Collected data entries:
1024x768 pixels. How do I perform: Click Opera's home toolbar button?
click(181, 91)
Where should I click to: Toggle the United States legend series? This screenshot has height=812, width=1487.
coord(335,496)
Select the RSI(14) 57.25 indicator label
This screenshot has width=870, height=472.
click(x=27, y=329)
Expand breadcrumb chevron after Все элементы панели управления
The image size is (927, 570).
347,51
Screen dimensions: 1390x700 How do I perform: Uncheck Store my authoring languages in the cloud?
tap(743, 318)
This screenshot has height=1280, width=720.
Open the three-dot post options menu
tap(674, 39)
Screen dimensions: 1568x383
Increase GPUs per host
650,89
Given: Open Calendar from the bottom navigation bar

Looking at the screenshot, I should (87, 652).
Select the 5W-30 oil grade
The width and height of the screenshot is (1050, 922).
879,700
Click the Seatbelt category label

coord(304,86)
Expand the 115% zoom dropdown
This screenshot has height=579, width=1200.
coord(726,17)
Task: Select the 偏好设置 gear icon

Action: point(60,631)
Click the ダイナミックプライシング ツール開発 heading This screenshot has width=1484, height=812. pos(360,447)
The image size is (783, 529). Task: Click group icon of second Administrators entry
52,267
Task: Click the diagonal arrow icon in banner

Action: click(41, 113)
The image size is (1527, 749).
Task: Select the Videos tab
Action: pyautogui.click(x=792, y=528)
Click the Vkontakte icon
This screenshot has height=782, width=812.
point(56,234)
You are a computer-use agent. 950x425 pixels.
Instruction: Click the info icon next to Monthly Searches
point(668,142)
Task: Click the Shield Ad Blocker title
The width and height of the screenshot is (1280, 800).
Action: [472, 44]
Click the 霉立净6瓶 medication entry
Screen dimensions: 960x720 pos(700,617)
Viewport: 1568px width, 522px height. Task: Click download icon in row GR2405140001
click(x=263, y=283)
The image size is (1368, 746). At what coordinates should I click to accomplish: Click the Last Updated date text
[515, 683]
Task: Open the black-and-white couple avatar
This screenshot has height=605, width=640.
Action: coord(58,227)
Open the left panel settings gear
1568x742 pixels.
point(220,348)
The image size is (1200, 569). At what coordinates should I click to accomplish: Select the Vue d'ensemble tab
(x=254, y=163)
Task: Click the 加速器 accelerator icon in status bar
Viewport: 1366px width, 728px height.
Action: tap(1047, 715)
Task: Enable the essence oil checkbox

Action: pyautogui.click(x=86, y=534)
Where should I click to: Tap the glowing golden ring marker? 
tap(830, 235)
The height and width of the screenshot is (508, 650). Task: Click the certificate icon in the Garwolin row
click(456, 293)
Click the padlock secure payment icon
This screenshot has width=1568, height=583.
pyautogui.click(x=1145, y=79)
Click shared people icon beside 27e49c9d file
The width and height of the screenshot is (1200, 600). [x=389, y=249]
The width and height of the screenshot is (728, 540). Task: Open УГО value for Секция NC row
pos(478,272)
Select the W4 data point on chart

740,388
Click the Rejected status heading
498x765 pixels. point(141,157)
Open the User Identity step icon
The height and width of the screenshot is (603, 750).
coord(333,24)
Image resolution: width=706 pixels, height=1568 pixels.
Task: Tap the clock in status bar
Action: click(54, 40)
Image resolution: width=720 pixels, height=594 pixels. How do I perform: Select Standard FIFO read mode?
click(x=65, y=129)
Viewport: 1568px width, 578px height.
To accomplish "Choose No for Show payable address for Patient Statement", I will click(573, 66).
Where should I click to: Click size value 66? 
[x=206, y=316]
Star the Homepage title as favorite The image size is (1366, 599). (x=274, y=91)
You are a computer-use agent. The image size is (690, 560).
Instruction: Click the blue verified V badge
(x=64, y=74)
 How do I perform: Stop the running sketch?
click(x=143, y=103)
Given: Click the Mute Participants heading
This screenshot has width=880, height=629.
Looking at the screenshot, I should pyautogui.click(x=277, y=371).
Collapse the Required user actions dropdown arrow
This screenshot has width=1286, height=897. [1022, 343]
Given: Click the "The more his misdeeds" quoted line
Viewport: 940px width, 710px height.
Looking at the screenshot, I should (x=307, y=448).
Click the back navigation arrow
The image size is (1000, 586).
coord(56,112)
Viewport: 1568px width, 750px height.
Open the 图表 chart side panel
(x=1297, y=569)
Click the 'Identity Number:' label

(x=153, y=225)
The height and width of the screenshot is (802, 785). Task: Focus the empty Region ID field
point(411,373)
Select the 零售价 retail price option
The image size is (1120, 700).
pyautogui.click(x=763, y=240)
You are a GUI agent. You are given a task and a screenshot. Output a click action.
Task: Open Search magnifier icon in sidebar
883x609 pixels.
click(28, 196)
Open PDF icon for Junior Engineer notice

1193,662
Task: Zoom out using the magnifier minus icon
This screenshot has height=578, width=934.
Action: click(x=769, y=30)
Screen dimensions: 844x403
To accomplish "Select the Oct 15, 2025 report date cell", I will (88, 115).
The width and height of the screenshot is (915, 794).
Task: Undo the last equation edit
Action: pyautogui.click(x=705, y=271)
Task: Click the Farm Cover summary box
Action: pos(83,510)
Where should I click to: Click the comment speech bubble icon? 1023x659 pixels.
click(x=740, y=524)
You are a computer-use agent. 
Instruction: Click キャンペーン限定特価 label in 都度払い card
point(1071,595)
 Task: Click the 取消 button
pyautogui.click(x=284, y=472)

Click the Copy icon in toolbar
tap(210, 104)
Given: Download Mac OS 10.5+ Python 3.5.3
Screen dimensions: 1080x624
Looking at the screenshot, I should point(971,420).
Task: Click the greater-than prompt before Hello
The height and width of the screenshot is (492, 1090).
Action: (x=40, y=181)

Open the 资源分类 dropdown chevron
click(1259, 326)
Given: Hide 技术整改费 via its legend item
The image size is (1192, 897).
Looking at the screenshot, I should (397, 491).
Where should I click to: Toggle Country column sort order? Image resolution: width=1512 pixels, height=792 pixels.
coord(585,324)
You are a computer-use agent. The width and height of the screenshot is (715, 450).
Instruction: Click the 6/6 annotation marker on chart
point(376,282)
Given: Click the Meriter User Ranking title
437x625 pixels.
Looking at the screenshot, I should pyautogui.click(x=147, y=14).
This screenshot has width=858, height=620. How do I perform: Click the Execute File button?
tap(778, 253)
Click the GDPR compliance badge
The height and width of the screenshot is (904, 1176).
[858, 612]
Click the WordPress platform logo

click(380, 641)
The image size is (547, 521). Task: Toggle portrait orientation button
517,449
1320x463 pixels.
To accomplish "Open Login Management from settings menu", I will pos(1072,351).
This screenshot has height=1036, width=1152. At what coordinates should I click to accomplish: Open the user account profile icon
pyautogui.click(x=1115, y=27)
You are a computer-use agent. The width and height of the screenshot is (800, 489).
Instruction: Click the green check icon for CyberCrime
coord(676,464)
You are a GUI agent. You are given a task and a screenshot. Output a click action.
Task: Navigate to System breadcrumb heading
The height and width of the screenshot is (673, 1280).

### What you should do:
Output every record without changing any wording.

### Response:
1024x768 pixels. How do I perform: Click Opera's home toolbar button?
click(181, 91)
Where should I click to: Toggle the United States legend series? This screenshot has height=812, width=1487.
coord(335,496)
Select the RSI(14) 57.25 indicator label
This screenshot has width=870, height=472.
click(x=27, y=329)
Expand breadcrumb chevron after Все элементы панели управления
The image size is (927, 570).
347,51
Screen dimensions: 1390x700 How do I perform: Uncheck Store my authoring languages in the cloud?
tap(743, 318)
This screenshot has height=1280, width=720.
Open the three-dot post options menu
tap(674, 39)
Screen dimensions: 1568x383
Increase GPUs per host
650,89
Given: Open Calendar from the bottom navigation bar

Looking at the screenshot, I should (87, 652).
Select the 5W-30 oil grade
The width and height of the screenshot is (1050, 922).
879,700
Click the Seatbelt category label

coord(304,86)
Expand the 115% zoom dropdown
This screenshot has height=579, width=1200.
coord(726,17)
Task: Select the 偏好设置 gear icon

Action: point(60,631)
Click the ダイナミックプライシング ツール開発 heading This screenshot has width=1484, height=812. pos(360,447)
The image size is (783, 529). Task: Click group icon of second Administrators entry
52,267
Task: Click the diagonal arrow icon in banner

Action: click(41, 113)
The image size is (1527, 749).
Task: Select the Videos tab
Action: pyautogui.click(x=792, y=528)
Click the Vkontakte icon
This screenshot has height=782, width=812.
point(56,234)
You are a computer-use agent. 950x425 pixels.
Instruction: Click the info icon next to Monthly Searches
point(668,142)
Task: Click the Shield Ad Blocker title
The width and height of the screenshot is (1280, 800).
Action: [472, 44]
Click the 霉立净6瓶 medication entry
Screen dimensions: 960x720 pos(700,617)
Viewport: 1568px width, 522px height. Task: Click download icon in row GR2405140001
click(x=263, y=283)
The image size is (1368, 746). At what coordinates should I click to accomplish: Click the Last Updated date text
[515, 683]
Task: Open the black-and-white couple avatar
This screenshot has height=605, width=640.
Action: coord(58,227)
Open the left panel settings gear
1568x742 pixels.
point(220,348)
The image size is (1200, 569). At what coordinates should I click to accomplish: Select the Vue d'ensemble tab
(x=254, y=163)
Task: Click the 加速器 accelerator icon in status bar
Viewport: 1366px width, 728px height.
Action: tap(1047, 715)
Task: Enable the essence oil checkbox

Action: pyautogui.click(x=86, y=534)
Where should I click to: Tap the glowing golden ring marker? 
tap(830, 235)
The height and width of the screenshot is (508, 650). Task: Click the certificate icon in the Garwolin row
click(456, 293)
Click the padlock secure payment icon
This screenshot has width=1568, height=583.
pyautogui.click(x=1145, y=79)
Click shared people icon beside 27e49c9d file
The width and height of the screenshot is (1200, 600). [x=389, y=249]
The width and height of the screenshot is (728, 540). Task: Open УГО value for Секция NC row
pos(478,272)
Select the W4 data point on chart

740,388
Click the Rejected status heading
498x765 pixels. point(141,157)
Open the User Identity step icon
The height and width of the screenshot is (603, 750).
coord(333,24)
Image resolution: width=706 pixels, height=1568 pixels.
Task: Tap the clock in status bar
Action: click(54, 40)
Image resolution: width=720 pixels, height=594 pixels. How do I perform: Select Standard FIFO read mode?
click(x=65, y=129)
Viewport: 1568px width, 578px height.
To accomplish "Choose No for Show payable address for Patient Statement", I will click(573, 66).
Where should I click to: Click size value 66? 
[x=206, y=316]
Star the Homepage title as favorite The image size is (1366, 599). (x=274, y=91)
You are a computer-use agent. The image size is (690, 560).
Instruction: Click the blue verified V badge
(x=64, y=74)
 How do I perform: Stop the running sketch?
click(x=143, y=103)
Given: Click the Mute Participants heading
This screenshot has width=880, height=629.
Looking at the screenshot, I should pyautogui.click(x=277, y=371).
Collapse the Required user actions dropdown arrow
This screenshot has width=1286, height=897. [1022, 343]
Given: Click the "The more his misdeeds" quoted line
Viewport: 940px width, 710px height.
Looking at the screenshot, I should (x=307, y=448).
Click the back navigation arrow
The image size is (1000, 586).
coord(56,112)
Viewport: 1568px width, 750px height.
Open the 图表 chart side panel
(x=1297, y=569)
Click the 'Identity Number:' label

(x=153, y=225)
The height and width of the screenshot is (802, 785). Task: Focus the empty Region ID field
point(411,373)
Select the 零售价 retail price option
The image size is (1120, 700).
pyautogui.click(x=763, y=240)
You are a GUI agent. You are given a task and a screenshot. Output a click action.
Task: Open Search magnifier icon in sidebar
883x609 pixels.
click(28, 196)
Open PDF icon for Junior Engineer notice

1193,662
Task: Zoom out using the magnifier minus icon
This screenshot has height=578, width=934.
Action: click(x=769, y=30)
Screen dimensions: 844x403
To accomplish "Select the Oct 15, 2025 report date cell", I will (88, 115).
The width and height of the screenshot is (915, 794).
Task: Undo the last equation edit
Action: pyautogui.click(x=705, y=271)
Task: Click the Farm Cover summary box
Action: pos(83,510)
Where should I click to: Click the comment speech bubble icon? 1023x659 pixels.
click(x=740, y=524)
You are a computer-use agent. 
Instruction: Click キャンペーン限定特価 label in 都度払い card
point(1071,595)
 Task: Click the 取消 button
pyautogui.click(x=284, y=472)

Click the Copy icon in toolbar
tap(210, 104)
Given: Download Mac OS 10.5+ Python 3.5.3
Screen dimensions: 1080x624
Looking at the screenshot, I should point(971,420).
Task: Click the greater-than prompt before Hello
The height and width of the screenshot is (492, 1090).
Action: (x=40, y=181)

Open the 资源分类 dropdown chevron
click(1259, 326)
Given: Hide 技术整改费 via its legend item
The image size is (1192, 897).
Looking at the screenshot, I should (397, 491).
Where should I click to: Toggle Country column sort order? Image resolution: width=1512 pixels, height=792 pixels.
coord(585,324)
You are a computer-use agent. The width and height of the screenshot is (715, 450).
Instruction: Click the 6/6 annotation marker on chart
point(376,282)
Given: Click the Meriter User Ranking title
437x625 pixels.
Looking at the screenshot, I should pyautogui.click(x=147, y=14).
This screenshot has width=858, height=620. How do I perform: Click the Execute File button?
tap(778, 253)
Click the GDPR compliance badge
The height and width of the screenshot is (904, 1176).
[858, 612]
Click the WordPress platform logo

click(380, 641)
The image size is (547, 521). Task: Toggle portrait orientation button
517,449
1320x463 pixels.
To accomplish "Open Login Management from settings menu", I will pos(1072,351).
This screenshot has height=1036, width=1152. At what coordinates should I click to accomplish: Open the user account profile icon
pyautogui.click(x=1115, y=27)
You are a computer-use agent. The width and height of the screenshot is (800, 489).
Instruction: Click the green check icon for CyberCrime
coord(676,464)
You are a GUI agent. You are given a task and a screenshot. Output a click action.
Task: Navigate to System breadcrumb heading
The height and width of the screenshot is (673, 1280).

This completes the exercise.